牧島の返事のみが返ってこない。暫しの沈黙のあと、皆の注目を浴びて牧島がようやく口を開いた。


「私も…、私も入部します。これから宜しくお願いします!」


その返事を聞いて、俺と浅田はハイタッチした。

一人は微妙な返事をしたが、まぁ二人が入部確定なので廃部は間逃れることが出来たのだ。

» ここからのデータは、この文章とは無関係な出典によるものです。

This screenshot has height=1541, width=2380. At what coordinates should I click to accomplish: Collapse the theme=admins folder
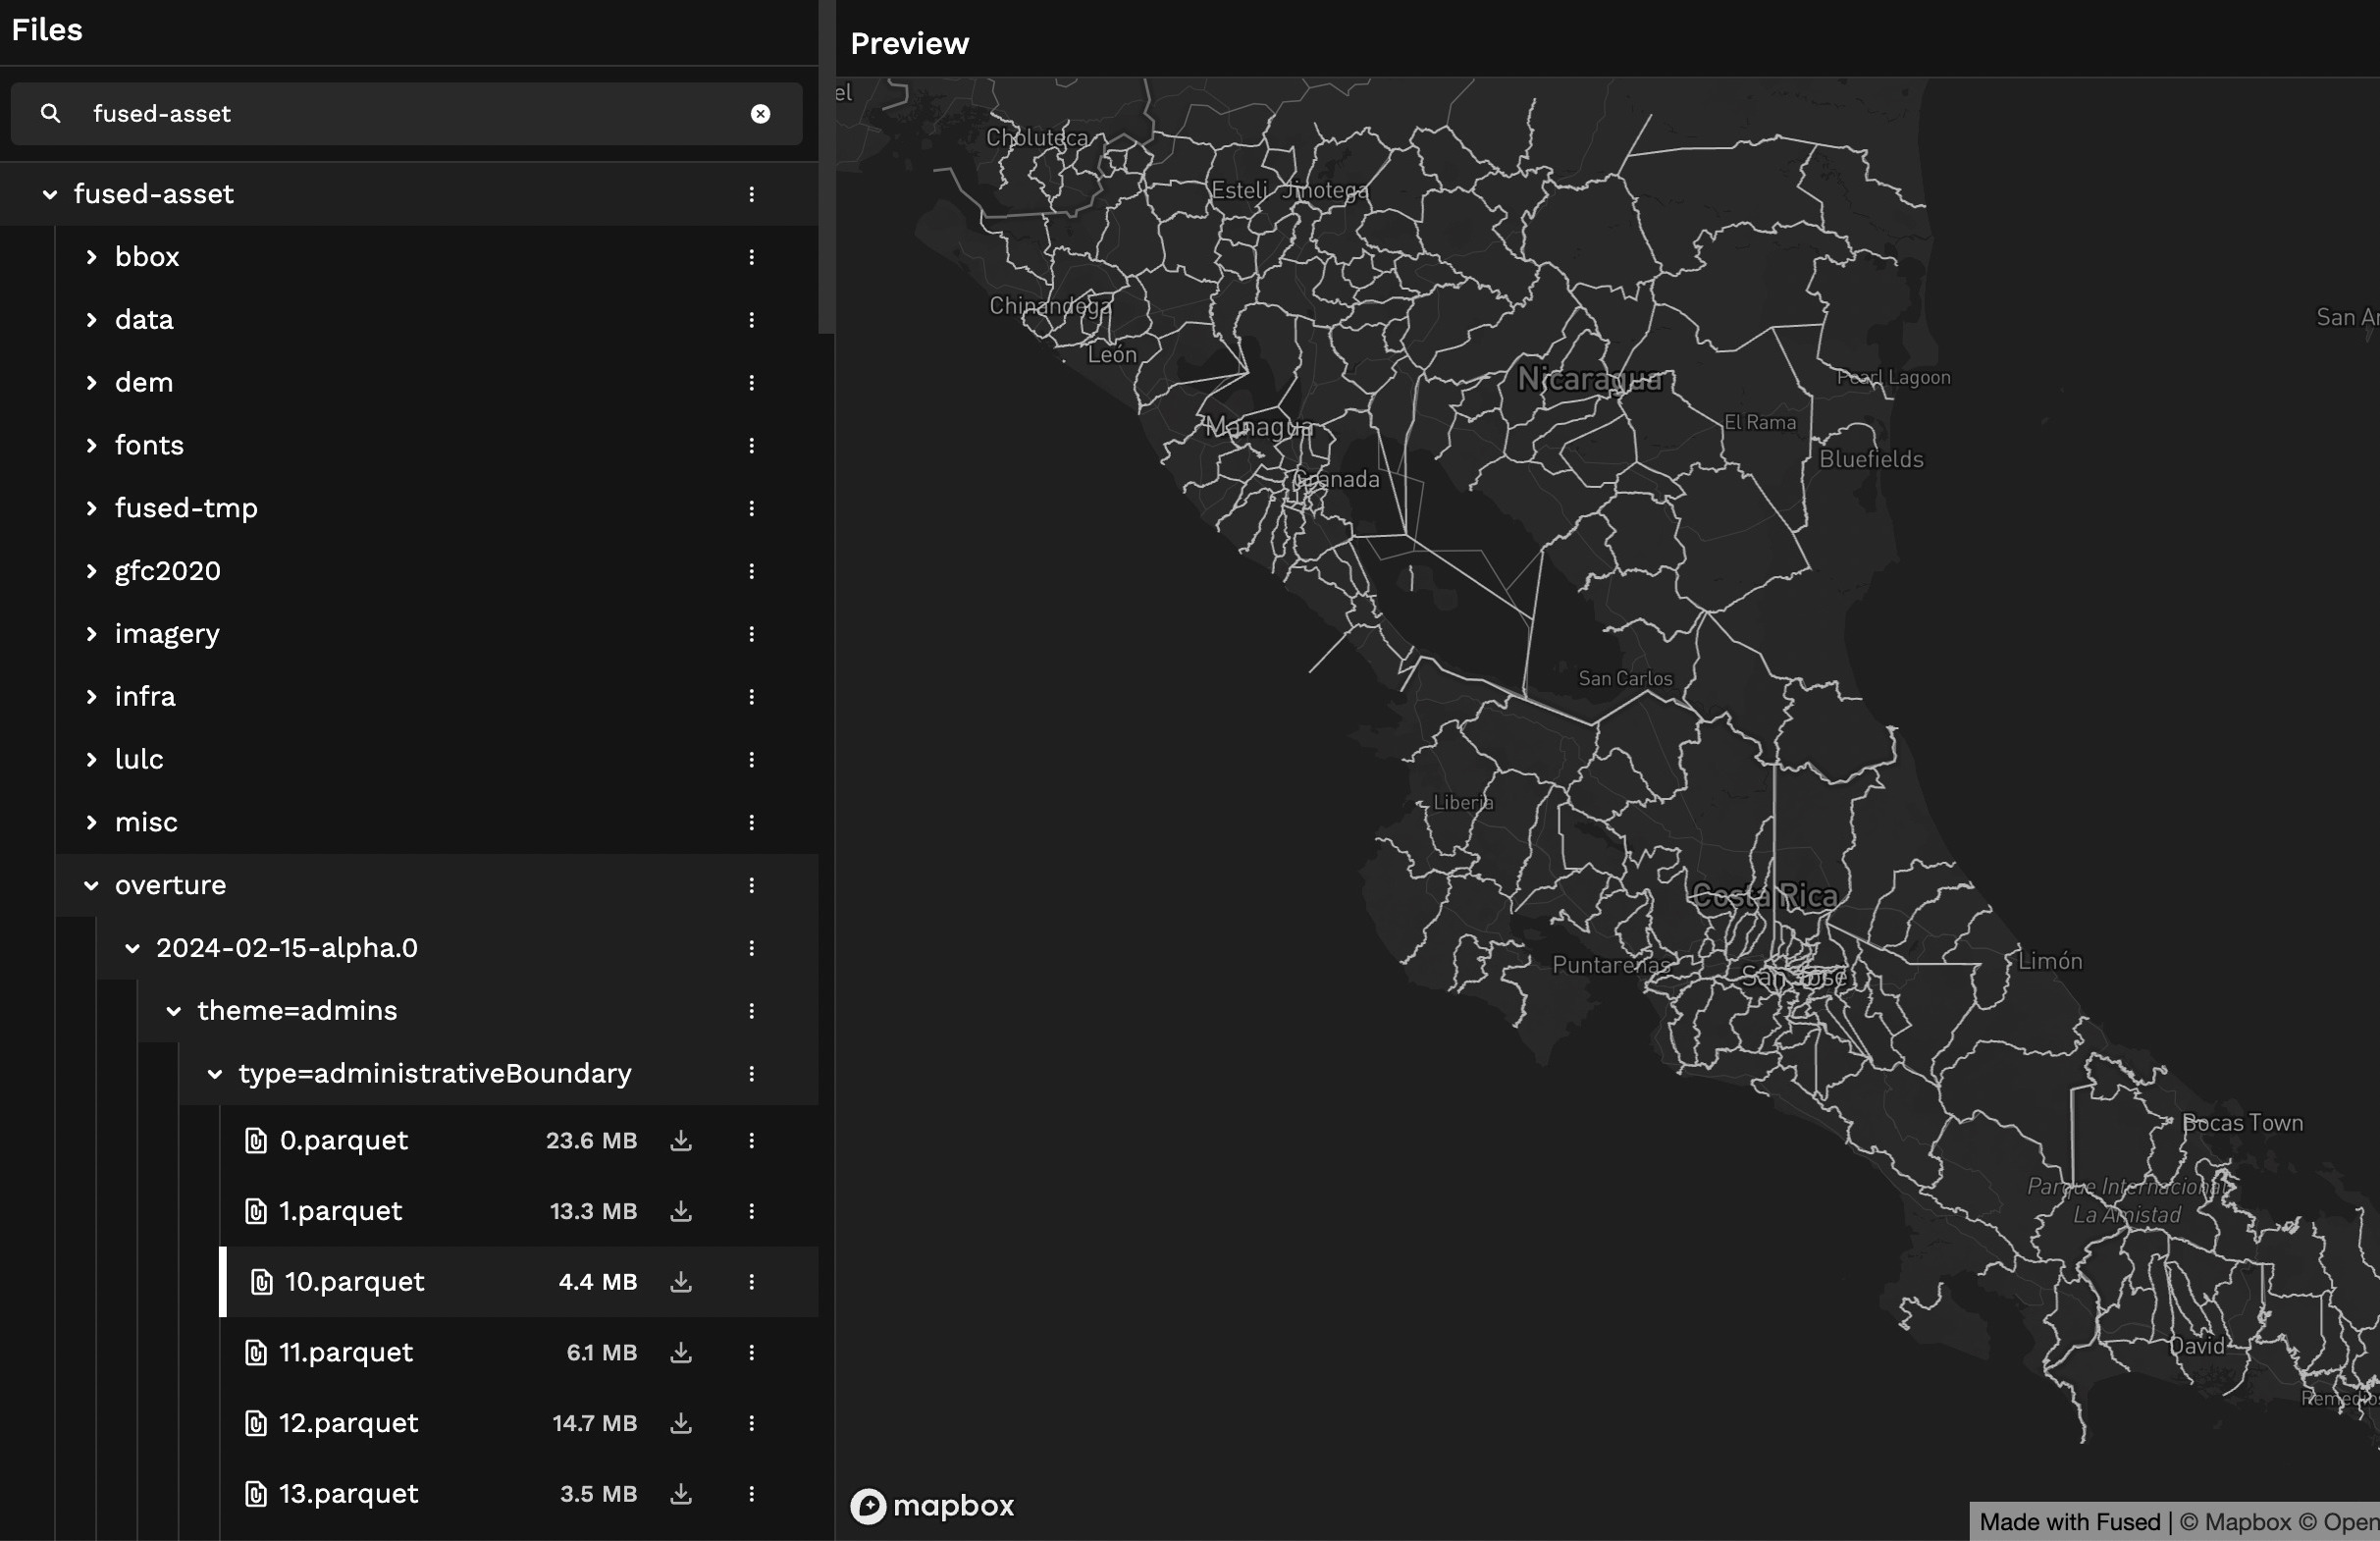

だが、美羽は俺たちを他所に蚊の鳴くような声で呟いた。


「…恵梨香」


その声は多分俺にしか聞こえていなかった。だが、今ここでそのことについて問いただすと、折角の雰囲気を潰してしまうことになる。

それくらいは、いくら空気の読めない俺でもわかった。

部活の廃部が無くなって嬉しい反面、胸に靄が残りながらその日は下校した。